課題の目的:
演習用文章で土石流発生当日の降雨状況として挙げられている連続雨量はいくらか、答えてください。

演習用文章:
···
枕崎台風による大野陸軍病院の被災状況 紅葉谷川:渓流砂防工事による復旧状況

最近の台風被害
 広島県では,平成11年6月29日の豪雨災害,昨年9月6日の台風14号に伴う豪雨が記憶に新しいところですが,台風14号では本市の佐伯地域でも土石流や河川の氾濫により家屋が流出するなど甚大な被害をもたらしました。また,宮島の白糸川では,枕崎台風以来,60年ぶりとなる土石流災害が発生しました。
 発生当日の降雨状況は,連続雨量237mm,時間最大雨量33mm/hrで,土石流発生時刻は時間最大雨量を観測した時刻と推定されています。発災直後から地区の住民の方々だけでなく,多くのボランティアの方々が土砂撤去などの活動に従事され,また,広島県には素早い応急復旧作業にご尽力いただき感謝しています。


白糸川:土石流による被災状況 白糸川土石流:ボランティアによる復旧作業
ハード対策とソフト対策
 宮島白糸川の災害復旧工事については,緊急砂防事業として,国の採択を受け,本年3月から2基の堰堤が工事着手されています。白糸川流域は,世界文化遺産区域に位置することや上流域に天然記念物弥山原始林が分布しており,文化財保護法や自然公園法等の規制を受けているため,堰堤については,雑石で被覆するなど景観に配慮されています。また,この堰堤から下流の渓流保全工についても,紅葉谷川に匹敵するような渓流保全工の整備を行うため,(社)全国治水砂防協会を始め,多くの有識者の方々を委員に検討委員会が設置され,工事の実施方針等が提案されました。市としては,出来上がる施設を地域の方々と一緒に大切にしながら,後世に継承できればと考えています。
 また,広島県西部では平成11年6月29日豪雨災害を契機に,平成13年度から国の「広島西部山系直轄砂防事業」がスタートしています。これまで,広島県により砂防事業が進められてきましたが,土石流危険渓流が多いことと,施設整備を上回るペースで宅地化が進展していることから,その整備率は県内全体で約20%と低い水準にあります。そのため国において,地域住民の意見,環境面にも配慮した土砂災害防止施設の整備を推進していただいており,本市では,国の出先機関として国土交通省の広島西部砂防出張所が設置され,計画的に大野地域,廿日市地域の砂防堰堤の工事が実施されています。
 一方,ハード整備と同時に土砂災害から地域の安全を守るためには,土砂災害の恐れのある区域についての危険の周知,警戒避難体制の整備,住宅等の新規立地抑制,既存住宅の移転促進等のソフト対策である土砂災害防止法の指定を順次進めていく必要があります。
···
提示データ:

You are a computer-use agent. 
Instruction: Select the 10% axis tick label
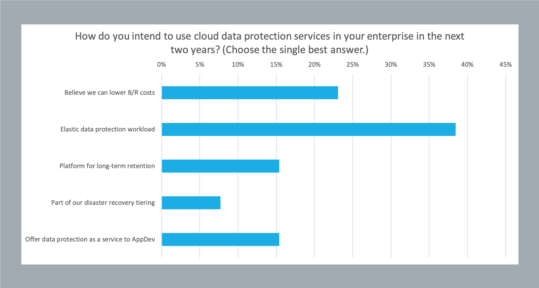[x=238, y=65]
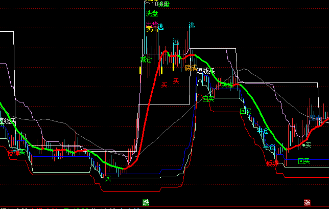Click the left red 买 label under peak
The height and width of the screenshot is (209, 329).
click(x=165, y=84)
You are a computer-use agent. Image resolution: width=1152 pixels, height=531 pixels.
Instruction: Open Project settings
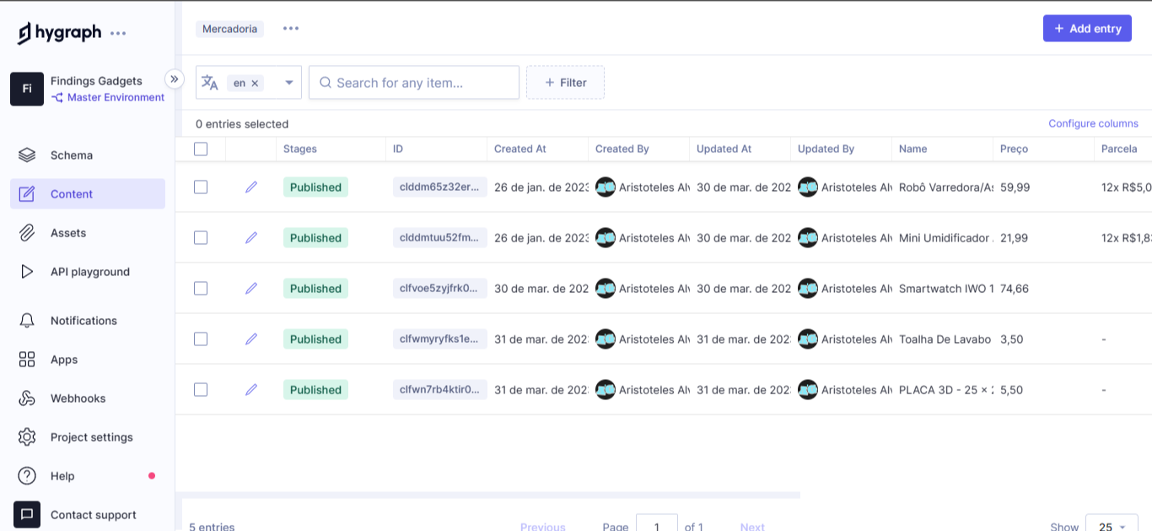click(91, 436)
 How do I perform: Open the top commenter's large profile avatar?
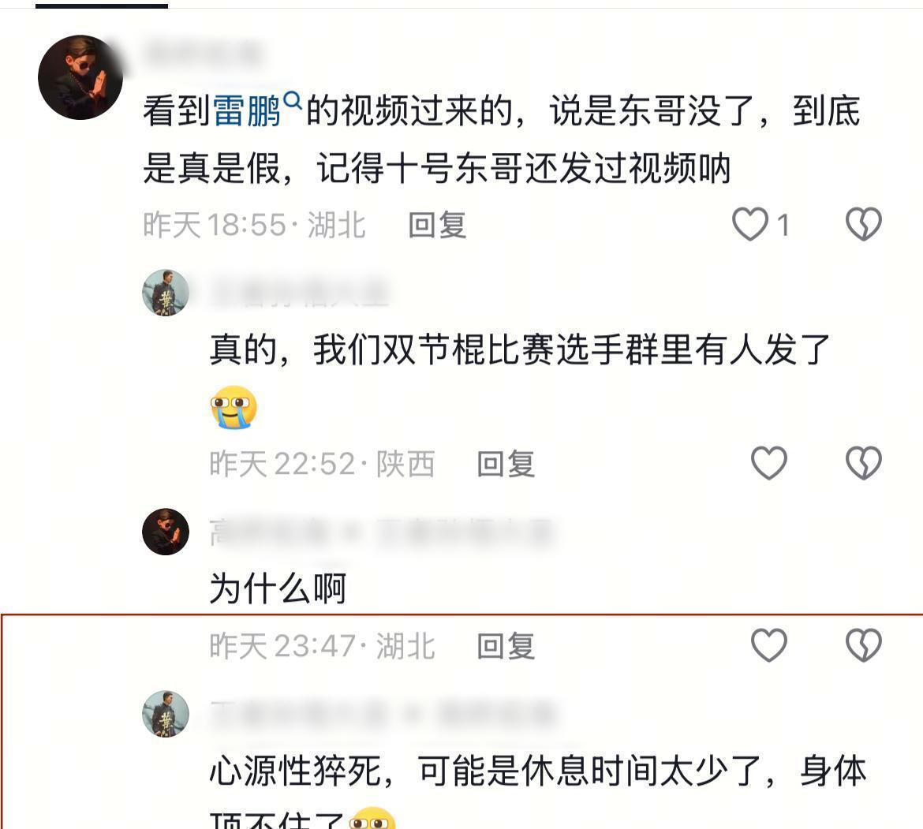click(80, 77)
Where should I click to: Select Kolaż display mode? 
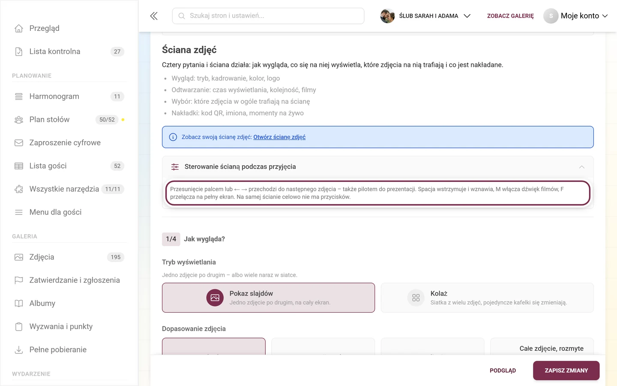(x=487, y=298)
···
解答例:
237mm